* What you will do
With the pictures left out, restate exactly the part below that opens with the line containing "Instruction: Click the 模拟 simulation tag" and closes with the line containing "the zoom 100%".

* Exercise data

# # # # #

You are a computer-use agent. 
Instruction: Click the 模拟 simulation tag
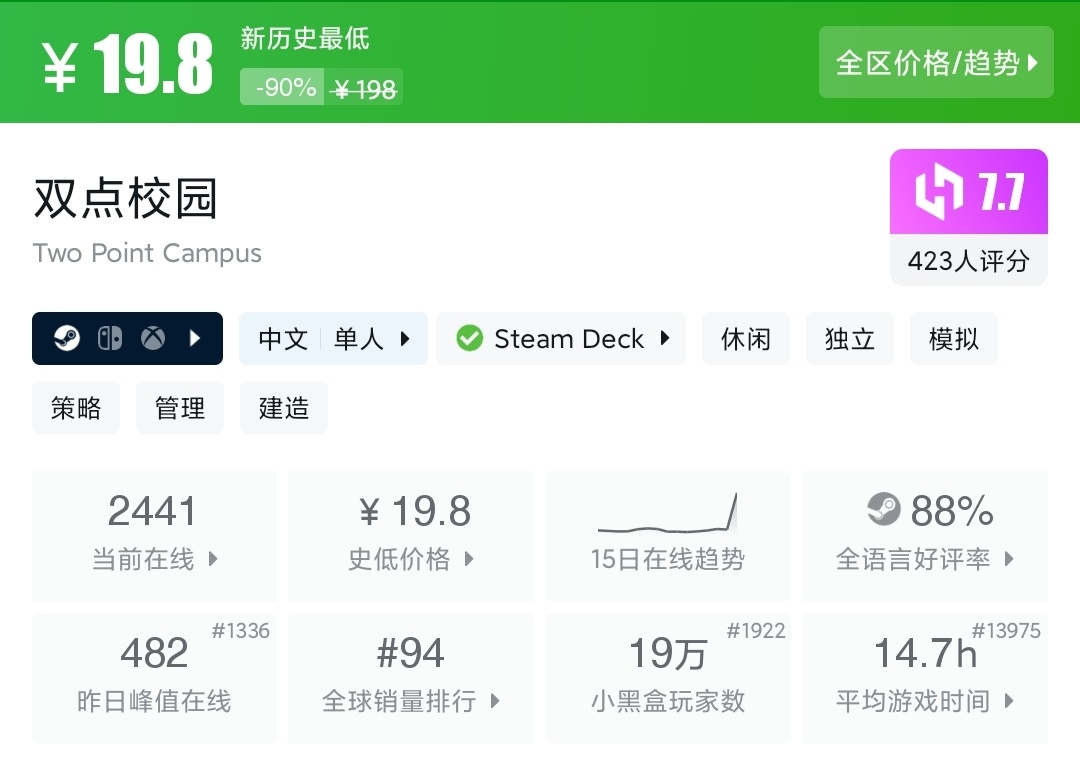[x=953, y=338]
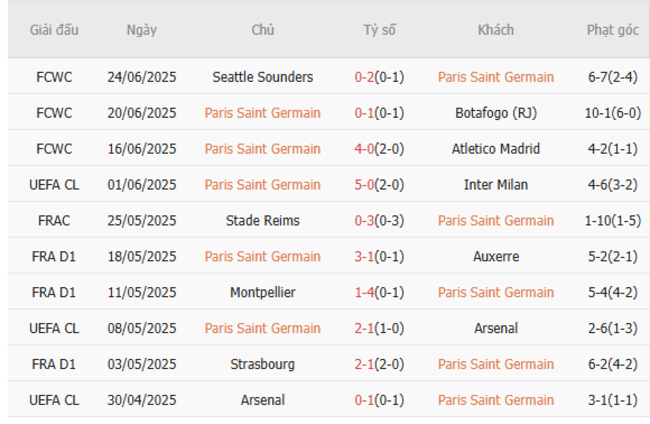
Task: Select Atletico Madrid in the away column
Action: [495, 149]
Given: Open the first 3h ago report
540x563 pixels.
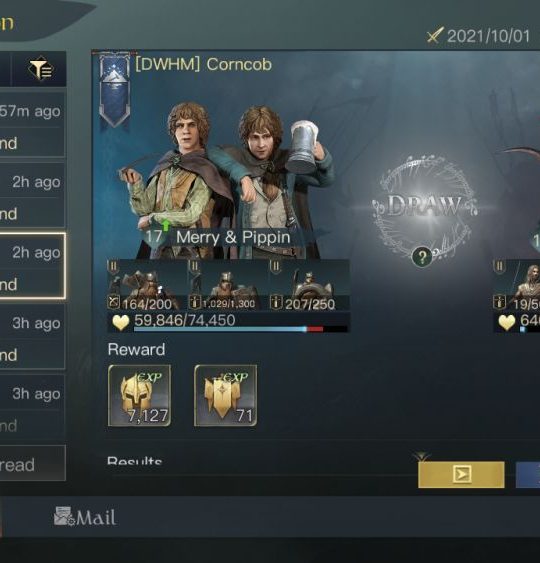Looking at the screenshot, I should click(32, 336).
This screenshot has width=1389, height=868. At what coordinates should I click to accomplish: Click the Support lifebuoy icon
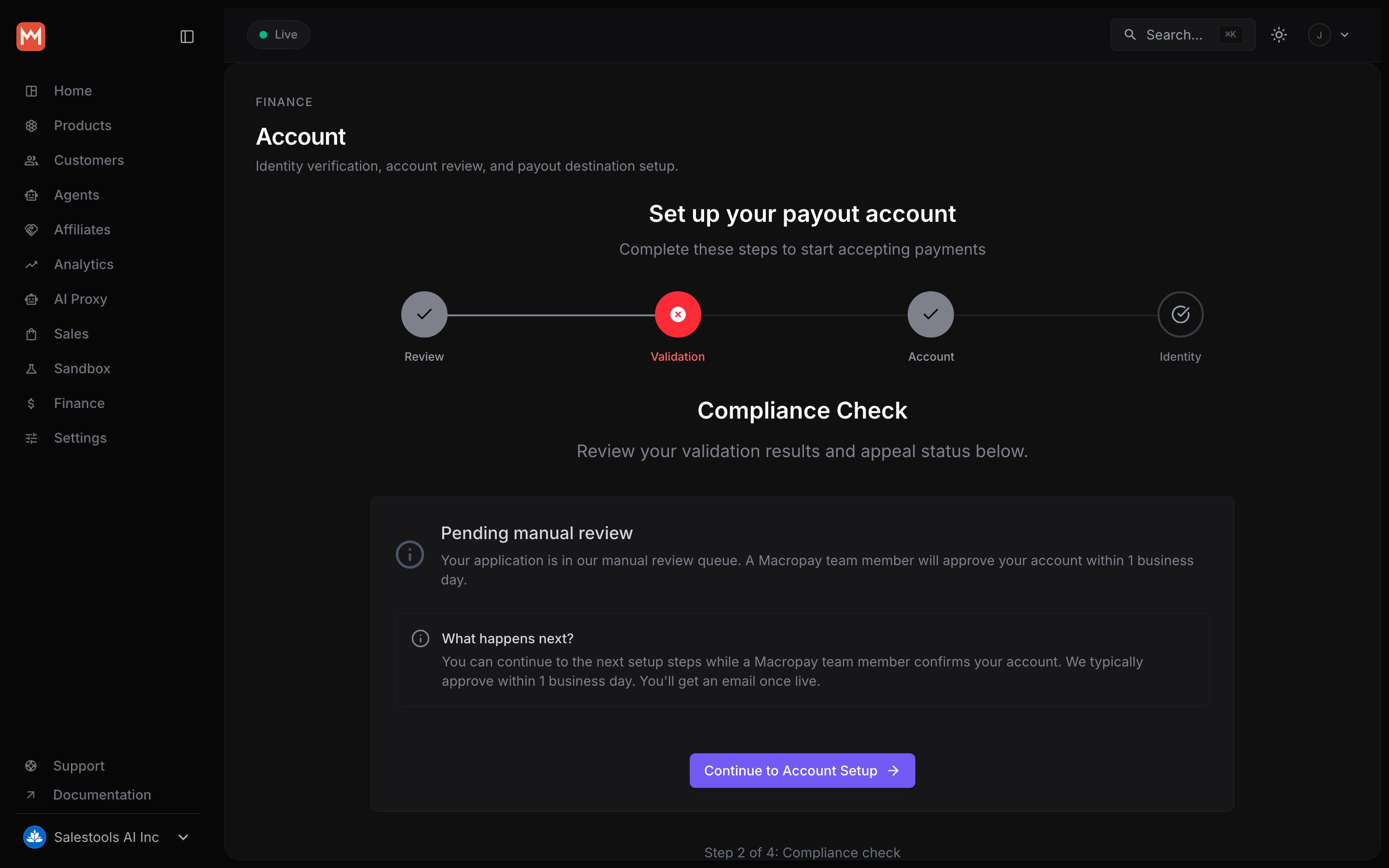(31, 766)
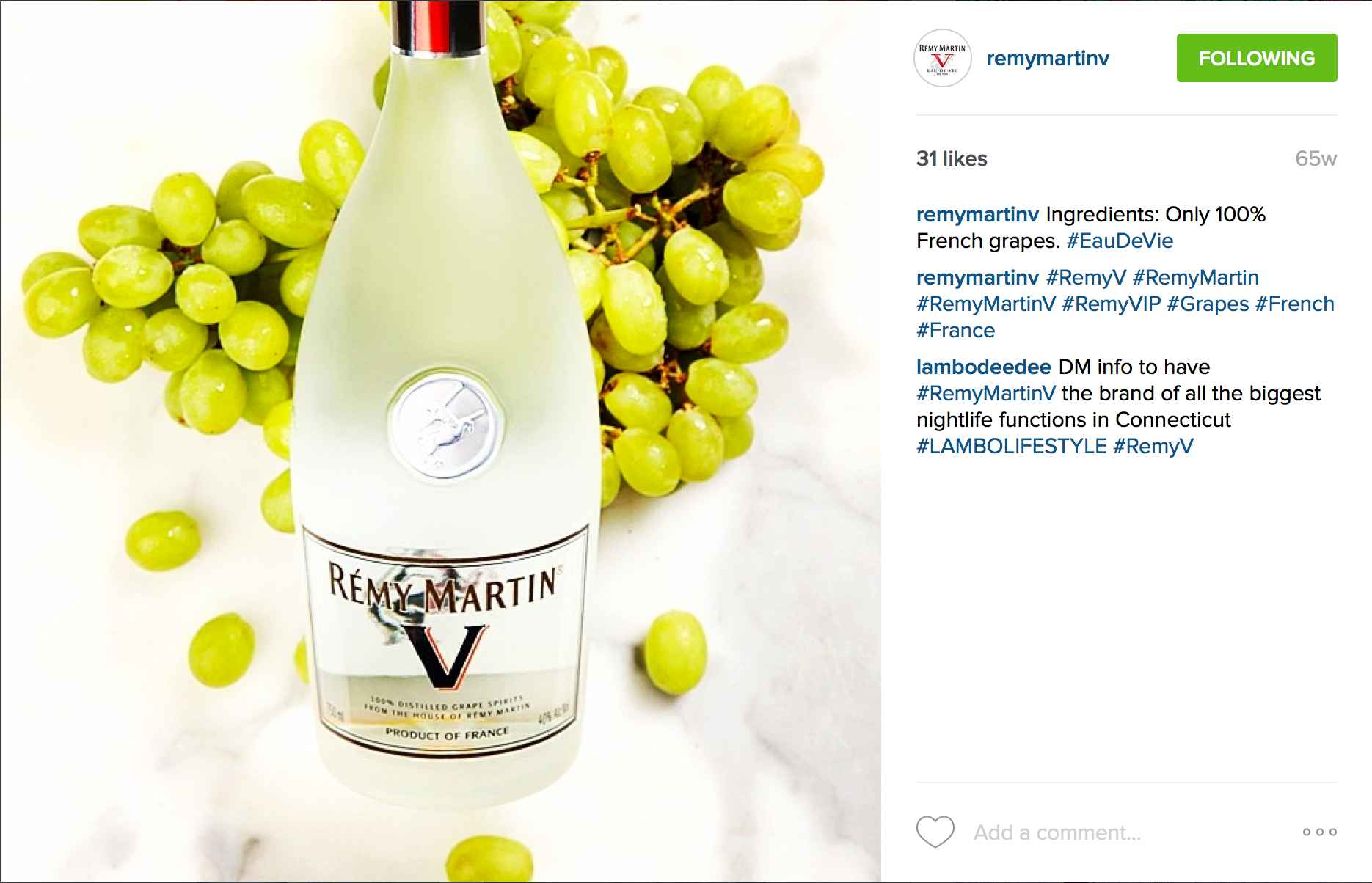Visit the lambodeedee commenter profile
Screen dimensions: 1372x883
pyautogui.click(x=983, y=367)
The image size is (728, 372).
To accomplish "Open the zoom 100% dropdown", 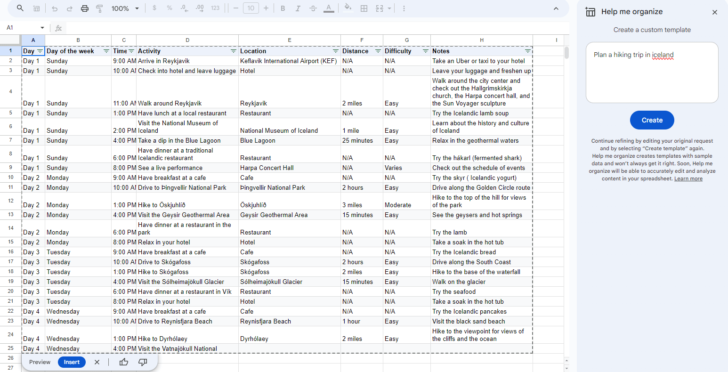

# # # # #

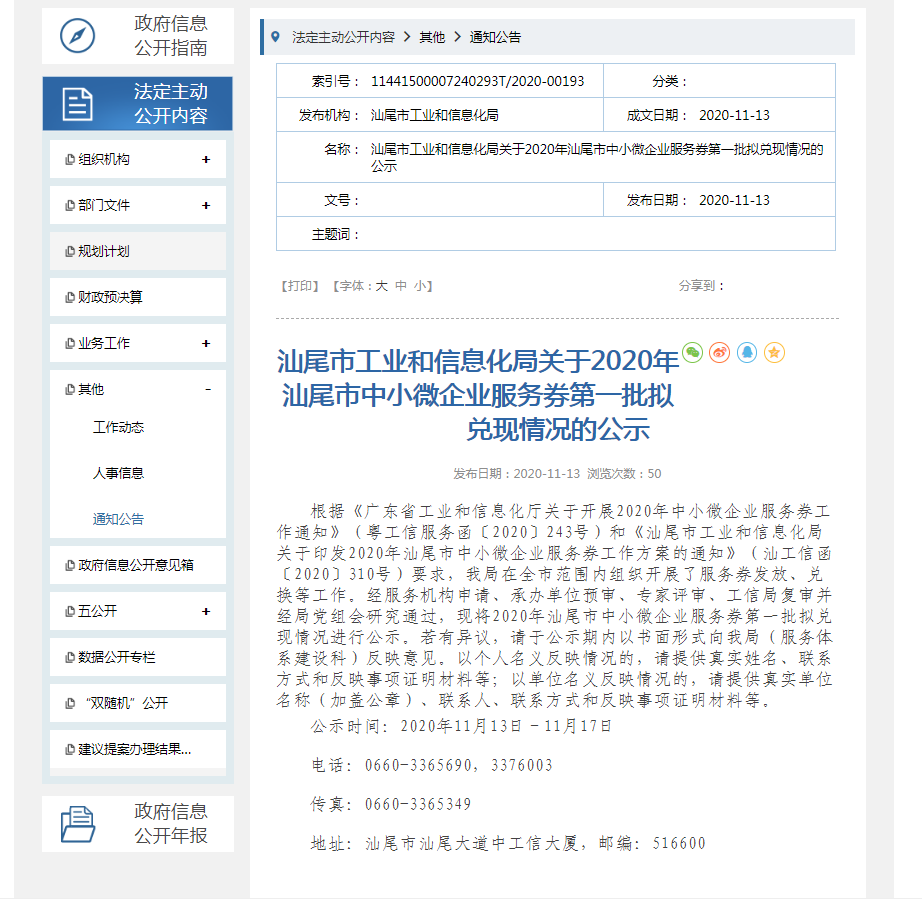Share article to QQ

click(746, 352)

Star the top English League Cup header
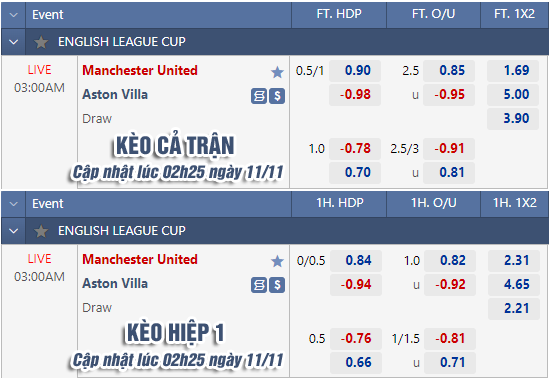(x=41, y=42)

# # # # #

* Solution for this exercise
Instruction: Click the 模拟 simulation tag
[x=953, y=338]
Task: Select Atletico Madrid in the away column
Action: [495, 149]
Given: Open the first 3h ago report
540x563 pixels.
Looking at the screenshot, I should click(32, 336).
This screenshot has width=1389, height=868. At what coordinates should I click to accomplish: Click the Support lifebuoy icon
(31, 766)
Visit the lambodeedee commenter profile
Screen dimensions: 1372x883
pyautogui.click(x=983, y=367)
The image size is (728, 372).
To accomplish "Open the zoom 100% dropdown", 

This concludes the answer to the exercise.